Loci of d- and q-axis rotor currents are presented in [30] for the detection of stator and rotor faults in a WRIG. Its main advantage is the ability to discriminate among the stator and rotor internal faults, and unbalanced supply voltage. Under healthy conditions, the direct and quadrature current vectors have the same amplitude. Consequently, the vector summation of the components has a circular shape regardless of load condition. However, during a rotor fault, the rotor currents become unbalanced and the resultant vector summation becomes elliptical in shape. On the other hand, during stator faults, higher-order harmonics are generated in rotor circuit making vector summation of rotor current components a leaf-shape structure. The number of leaf-shaped structures is mathematically expressed as:

$${N}_{l}={D}_{h}+1$$
(40)

where \({N}_{l}\) is number of leaf-shaped structure and \({D}_{h}\) is the order of the dominant harmonic component.

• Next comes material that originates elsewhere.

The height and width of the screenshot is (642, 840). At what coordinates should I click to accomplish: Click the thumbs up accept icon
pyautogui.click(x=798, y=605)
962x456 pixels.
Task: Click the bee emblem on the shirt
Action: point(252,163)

The size of a leaf-shaped structure is directly proportional to space harmonic index and can be mathematically expressed as:

$$HI=\frac{{ A}_{D }}{{A}_{f}}$$
(41)

where \(HI\) is the harmonic index, \({A}_{D}\) is the amplitude of dominant harmonic in the rotor current, and \({A}_{f}\) is the amplitude of the fundamental component in the rotor current.

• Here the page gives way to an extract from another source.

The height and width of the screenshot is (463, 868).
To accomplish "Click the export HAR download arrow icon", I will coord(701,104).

A fault detection method based on a sliding mode observer is proposed in [118], where a mathematical model for this sliding mode observer is employed with a state-space model of a DFIG. Results shows that the technique has good stability and fast detection speed. This method has also been verified under different wind speed and fault levels.

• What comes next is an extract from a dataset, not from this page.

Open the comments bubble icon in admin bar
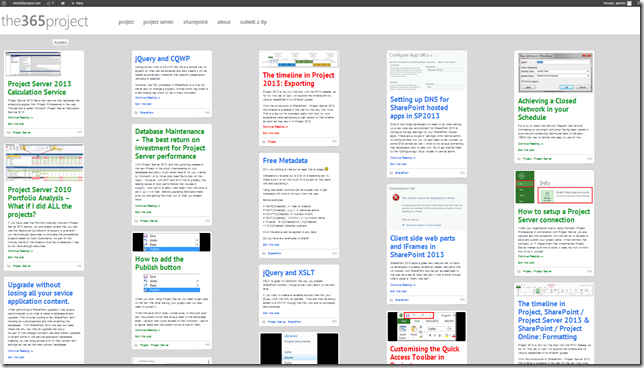Viewport: 644px width, 368px height. pos(63,3)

Stator and rotor current spectrum analysis

References [119, 120] propose a detection technique based on signature analysis of both stator and rotor currents to detect internal faults in a DFIG. This technique has been tested under different fault degrees, but not under different wind speed. The mathematical expressions in (3) and (22) are employed to calculate the order of harmonics that may appear in the stator current spectrum because of stator or rotor internal faults.

In [121], the behavior of a WRIG under both stator and rotor internal faults is investigated. Simulations using qd model in a stationary reference frame in MATLAB/Simulink are carried out to investigate the behavior of different parameters in the machine such as electromagnetic torque, rotor speed, and stator and rotor currents under asymmetrical operation. It shows that under internal faults, the time and size of ripples in torque and rotor speed signals are changed and additional fluctuations in steady-state are also detected. Moreover, during the winding fault, the harmonic components change significantly in both the stator and rotor currents in steady-state and transient. The total harmonic distortions (THD) are measured for both rotor and stator currents under faulty and healthy operation. Results show that in the case of stator and/or rotor internal faults, rotor currents have higher THD compared to that of stator currents. This can be explained by the fact that the rotor is already connected to a back-to-back converter which increases the harmonic emission because of its high-speed switching nature. Results demonstrate that during rotor internal faults, the calculated THD is always higher than the stator internal fault condition.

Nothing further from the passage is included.